By this point I’ve lost whatever battle of willpower I thought I was fighting. I tap “Now” and set the unit aside. Maybe now I can get a few minutes of peace and quiet.
Several minutes later Nimloth is happily asking me for my passcode. I log in and am greeted with another screen asking me to log in with my Apple ID. Last time I logged into my iPod following an update I was immediately locked out and forced to change my Apple password. Once bitten twice shy. I tap “Skip.”
“ARE YoU sURE!?!?!1 THIS COUld effect youR iCLOUD SETTUP.” Sometimes I think Siri should be voiced by TeamFourStar.
“I’ll log in later, Nimloth.” I reply calmly, mostly in my head. “After I have my VPN up and running. I’m going to be fine. You’re going to be fine. Everything is going to be fine. Why are you so uptight about this?”
With my VPN running, I open up iCloud settings to log in and put his mind at rest. There’s a “you need to accept the new terms of service” alert in the settings page. This is the third time I’ve seen this “terms of service.” And for the third time it attempts to load, then goes away. I never have a chance to accept.

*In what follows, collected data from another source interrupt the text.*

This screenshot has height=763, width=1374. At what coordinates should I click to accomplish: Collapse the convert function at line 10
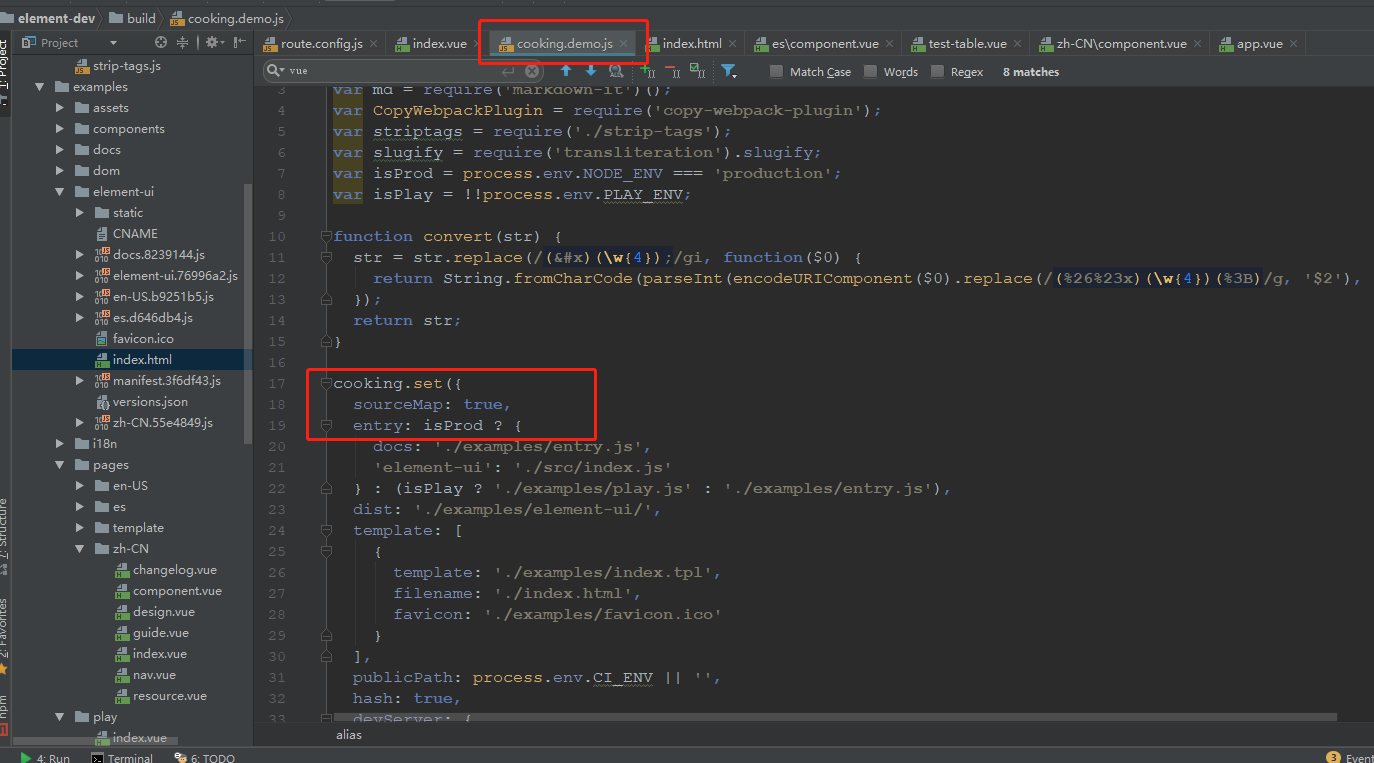point(325,236)
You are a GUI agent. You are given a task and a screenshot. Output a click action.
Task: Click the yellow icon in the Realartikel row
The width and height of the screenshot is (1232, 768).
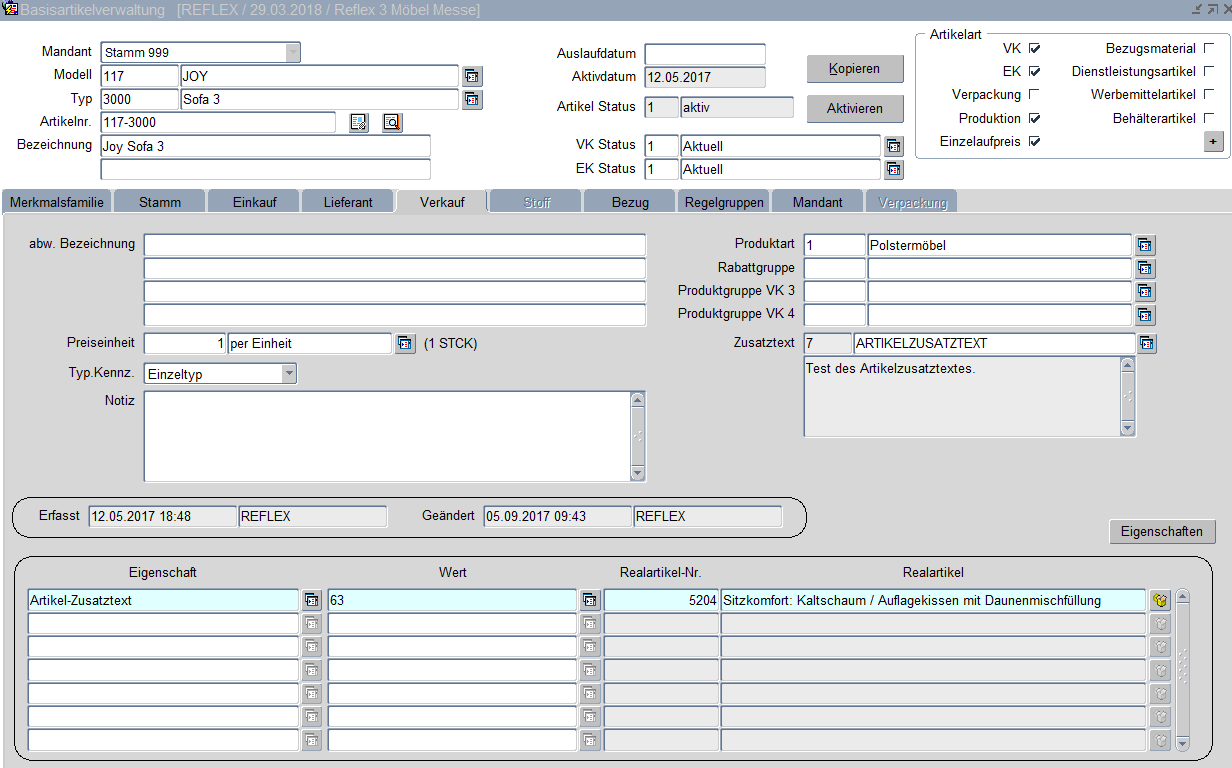point(1160,600)
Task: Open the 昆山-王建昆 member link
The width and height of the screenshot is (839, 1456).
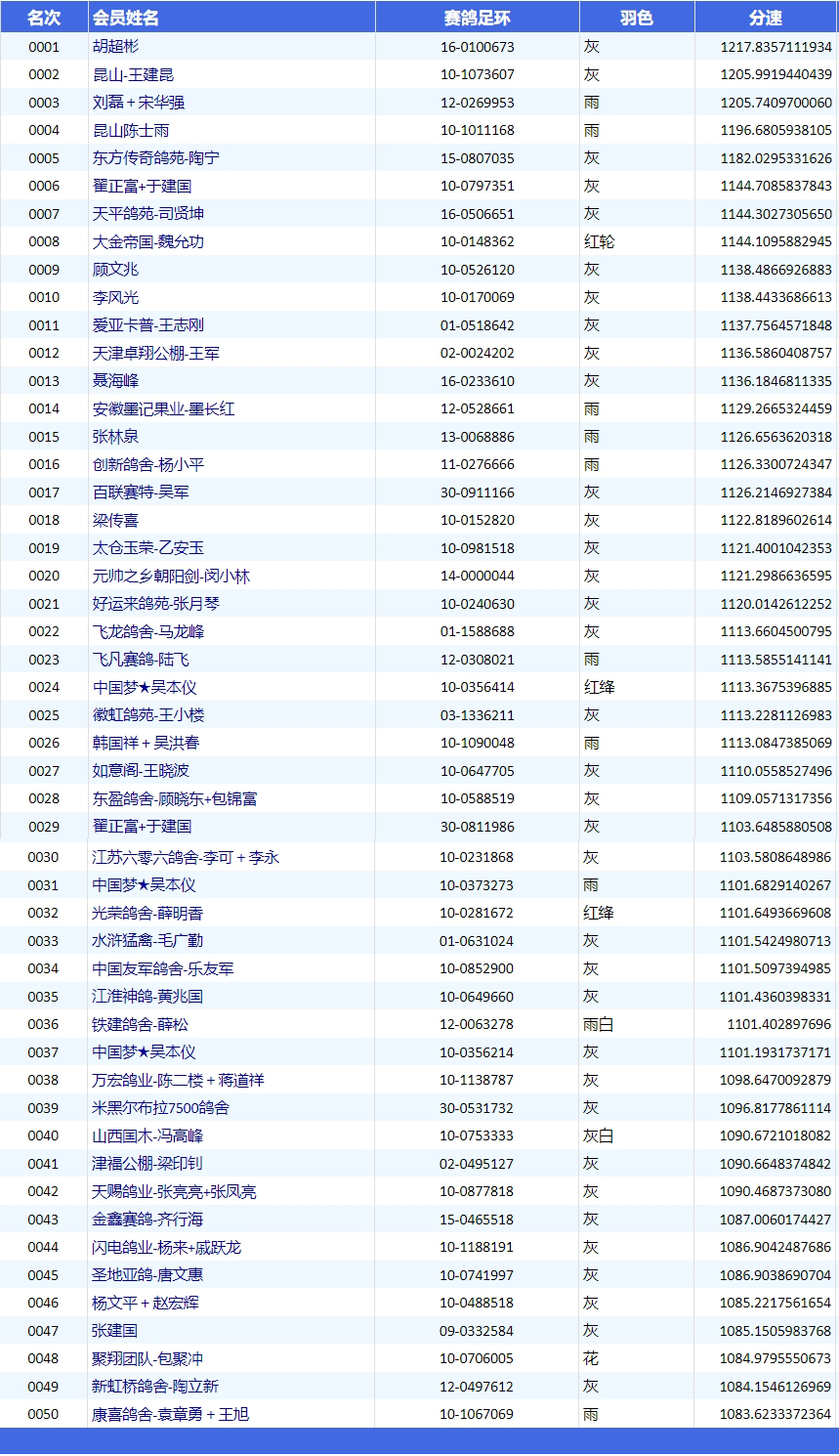Action: coord(133,74)
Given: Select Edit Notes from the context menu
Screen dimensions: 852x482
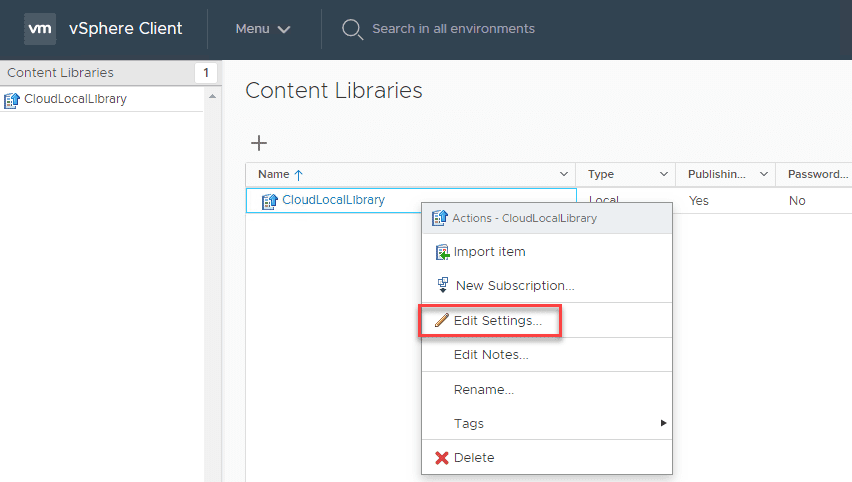Looking at the screenshot, I should pyautogui.click(x=491, y=355).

I try to log in, but the iPod just hangs, either unable or unwilling to actually access the authentication server. I wait for the inevitable error message to pop-up, but it doesn’t. Either it worked or my iPod has finally decided to give up. Learn to pick your battles, buddy.

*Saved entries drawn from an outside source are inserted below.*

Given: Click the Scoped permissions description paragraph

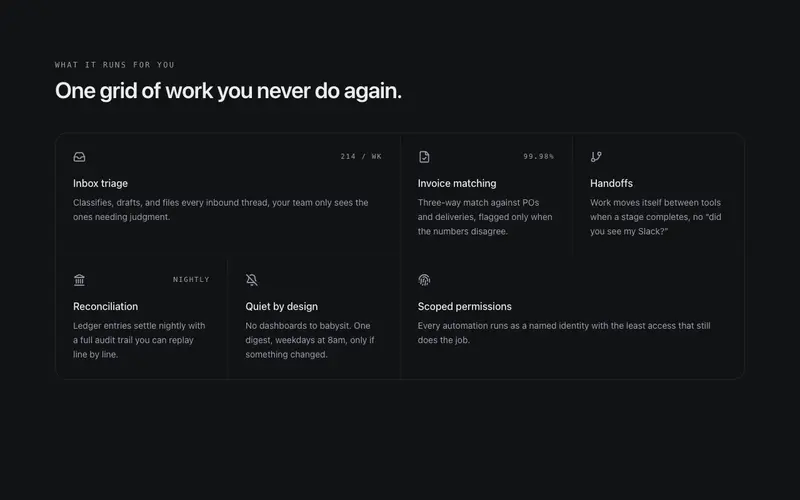Looking at the screenshot, I should 564,333.
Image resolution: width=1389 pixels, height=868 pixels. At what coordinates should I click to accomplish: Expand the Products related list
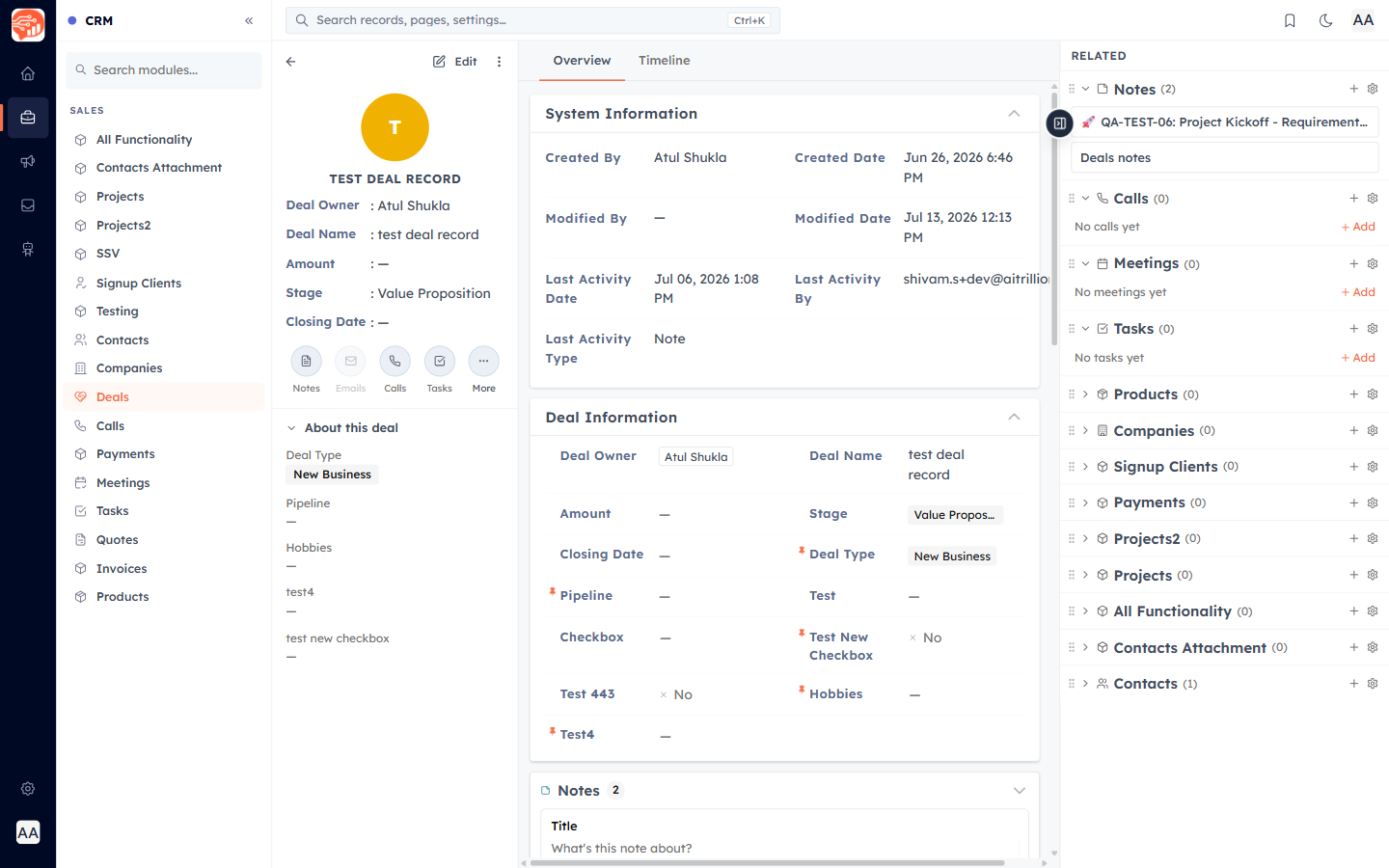tap(1085, 394)
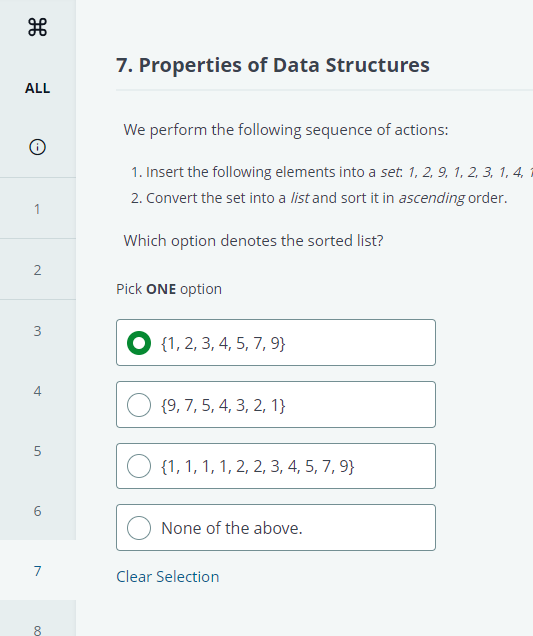The height and width of the screenshot is (636, 533).
Task: Go to question 1 in sidebar
Action: [x=37, y=208]
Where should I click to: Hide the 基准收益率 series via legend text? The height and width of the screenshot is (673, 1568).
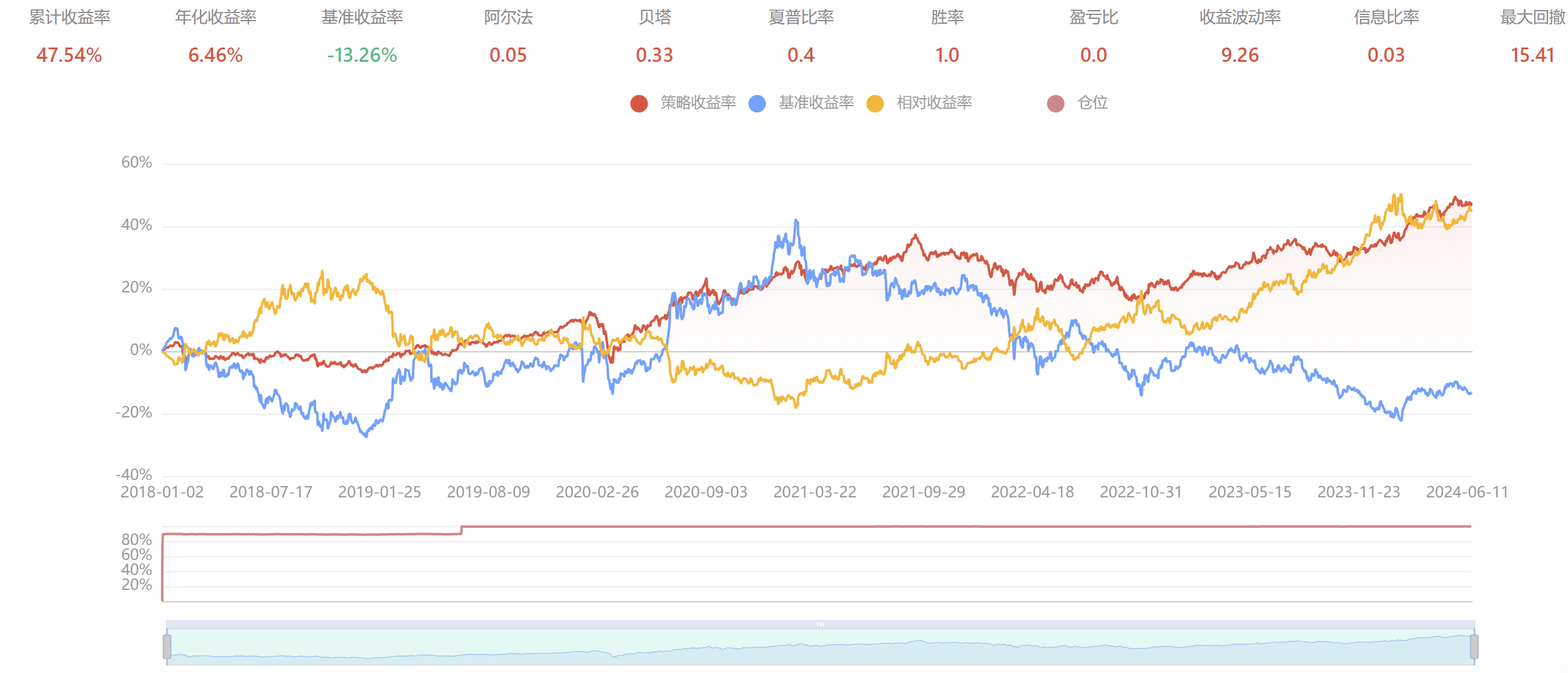[x=816, y=102]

Mr. Nimloth was purchased with the specific purpose of playing music, audiobooks, and podcasts. I wanted a device separate from my iPhone for audio (and some visual) entertainment. It tends to be a little more ambitious than I would prefer. It is too self important. Technology should be making my life better. More enjoyable. Easier.
“THIS IPOD HASN’T BACKED UP TO THE ICLOUD IN OVER 6 WEEKS!” It screams at me one morning. It then tells me that it will backup to iCloud when it is plugged in and connected to WiFi. As if I don’t know how iCloud backup works or it doesn’t have a chance to do this, like, every night when it’s charging for eight hours straight.
But the things on my iPod are not really that important to me. With the spotty and slow internet at my apartment I’m not surprised it hasn’t backed up. You can’t tell your iPod not to backup, though. If you’re not backing up to iCloud you must back up to iTunes when you sync. This turns out to only be a temporary solution to my “stop bugging me” problem because a month later I’m getting a new message.
“This iPod was not backed up to iTunes because there is not enough free space on the disk... You monster.”
Yes. I probably should have bought a laptop with more than 128GB of disk space. In my defense, if iTunes backed up devices to the iTunes folder, rather than a hidden library folder, I wouldn’t be having this problem since my iTunes library lives on an external drive. A drive with plenty of free space.
Dealing with grouchy gadgets makes me feel old. I just want things to work. Ideally, I’d like my gadgets to be happy, though it would be best if they wanted me to be happy instead. Selfish little cretins. I feel like things worked better 10 years ago and that makes me feel even older. Sadly, there’s no fighting “progress.”
The good news is that my iPod is now up to date. At least for the next 15 minutes.